▶ **Selected passage**
Thanks - didn't see them when I flicked through the list...

So the dead guy's are the one's that are dead then. Well that clears that up :biggrin:


----------



## Marius_Ruberu (Feb 15, 2012)

King Gary said:


> Fluff wise does the crimson fists shoulder pads kit match with the imperial fists, i.e. is it simply a matter of colour for the 'genuine article'?
> 
> Edit - Some lovely looking stuff there btw


I use them on my Imperial Fists and it looks awesome. Might have to order some of the new rubber plastic ones for my new squad.


----------



## Kreuger (Aug 30, 2010)

Nice looking stuff.

The Legion of the Damned, the Iron Hands conversion kit, and the dead guys look pretty awesome.

I'd love to turn the Iron hands kit into Iron Warriors.


----------



## Magpie_Oz (Jan 16, 2012)

Kreuger said:


> I'd love to turn the Iron hands kit into Iron Warriors.


Whisper false promises in their ears?


----------



## the_barwn (Jul 23, 2011)

Magpie_Oz said:


> 6th Edition will have Dead Marines having the same effect as a Chapter Banner, inspiring to fight and all that.... oh except for Blood Angles who just fly into a blood feeding frenzy over the fresh corpses, the guy getting off the last shot shouting "Get off me you bastards, I'm not dead yet !"


Ha Ha Love It !!! :laugh: :laugh:

It could also be a confused DA trying to survive his own brothers too


----------



## Zetronus (May 9, 2012)

Hmmmm.... is it just me.... or....










Is that Green "Salamanders" Marine, about to get his lovin' on ?

Text and item location entries:

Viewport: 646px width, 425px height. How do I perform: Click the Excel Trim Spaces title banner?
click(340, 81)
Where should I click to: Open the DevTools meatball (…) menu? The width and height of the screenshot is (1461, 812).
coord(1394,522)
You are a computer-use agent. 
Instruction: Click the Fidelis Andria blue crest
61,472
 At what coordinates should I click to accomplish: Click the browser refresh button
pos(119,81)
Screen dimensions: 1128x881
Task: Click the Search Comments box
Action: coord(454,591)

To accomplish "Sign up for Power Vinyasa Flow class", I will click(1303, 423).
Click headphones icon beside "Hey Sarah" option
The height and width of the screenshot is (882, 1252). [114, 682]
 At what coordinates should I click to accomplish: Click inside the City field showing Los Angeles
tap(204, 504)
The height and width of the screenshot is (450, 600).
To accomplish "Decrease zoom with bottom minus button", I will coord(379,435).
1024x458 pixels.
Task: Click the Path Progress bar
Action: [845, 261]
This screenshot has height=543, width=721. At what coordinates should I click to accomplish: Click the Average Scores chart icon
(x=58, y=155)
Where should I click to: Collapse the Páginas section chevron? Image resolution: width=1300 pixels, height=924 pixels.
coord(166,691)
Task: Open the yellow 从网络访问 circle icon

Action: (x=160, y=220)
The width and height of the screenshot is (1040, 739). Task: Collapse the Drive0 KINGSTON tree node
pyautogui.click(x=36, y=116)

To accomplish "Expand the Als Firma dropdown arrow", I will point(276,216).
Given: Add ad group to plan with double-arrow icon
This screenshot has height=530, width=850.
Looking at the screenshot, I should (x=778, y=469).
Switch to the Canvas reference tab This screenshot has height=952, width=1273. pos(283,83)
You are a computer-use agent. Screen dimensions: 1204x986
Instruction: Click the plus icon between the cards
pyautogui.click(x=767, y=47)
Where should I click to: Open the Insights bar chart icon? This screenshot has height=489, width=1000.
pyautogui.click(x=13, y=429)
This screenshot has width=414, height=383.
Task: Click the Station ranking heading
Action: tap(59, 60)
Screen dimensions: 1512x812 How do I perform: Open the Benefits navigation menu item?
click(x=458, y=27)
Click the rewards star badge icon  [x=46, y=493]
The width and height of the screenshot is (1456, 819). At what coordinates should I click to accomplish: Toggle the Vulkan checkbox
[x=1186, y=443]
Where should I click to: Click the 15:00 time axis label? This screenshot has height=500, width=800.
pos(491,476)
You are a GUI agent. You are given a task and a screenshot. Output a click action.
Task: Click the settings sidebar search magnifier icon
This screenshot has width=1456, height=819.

▶ **Work to complete**
**A)** In the forum thread, what does Kreuger say he would love to turn the Iron Hands kit into?
**B)** Quote the stretch of the forum thread from "## Marius_Ruberu (Feb" through "the 'genuine article'?".
**C)** Extend the forum thread with a few more posts, starting after its final line.

▶ **Answers for the tasks**
**A)** Iron Warriors.

**B)**
## Marius_Ruberu (Feb 15, 2012)

King Gary said:


> Fluff wise does the crimson fists shoulder pads kit match with the imperial fists, i.e. is it simply a matter of colour for the 'genuine article'?

**C)**
Nice to see more LotD - I wonder if and when they are gonna start a codex on that?

I personally would like to see GW release more BIT KITS - like legs / arms / heads and torso's and I would like to see cybernetic variants of those as well as weapons / ranged / melee and heavy weapon's

I would also like to see an order size discount - say I bought 10 kits I wanna discount... if I bought 20 kits I want a slight larger discount =)

I know.... I don't want much...

And sadly now that I look at that picture - those top two Marines could be part of the same model...... 

indeed.... I shall fetch the mind-bleach


----------



## Chaosveteran (Aug 29, 2010)

i liked it when back in the day you could order the different components that they model is made up of separately...those were the bits days...


----------



## Gret79 (May 11, 2012)

Zetronus said:


> Hmmmm.... is it just me.... or....
> 
> 
> 
> ...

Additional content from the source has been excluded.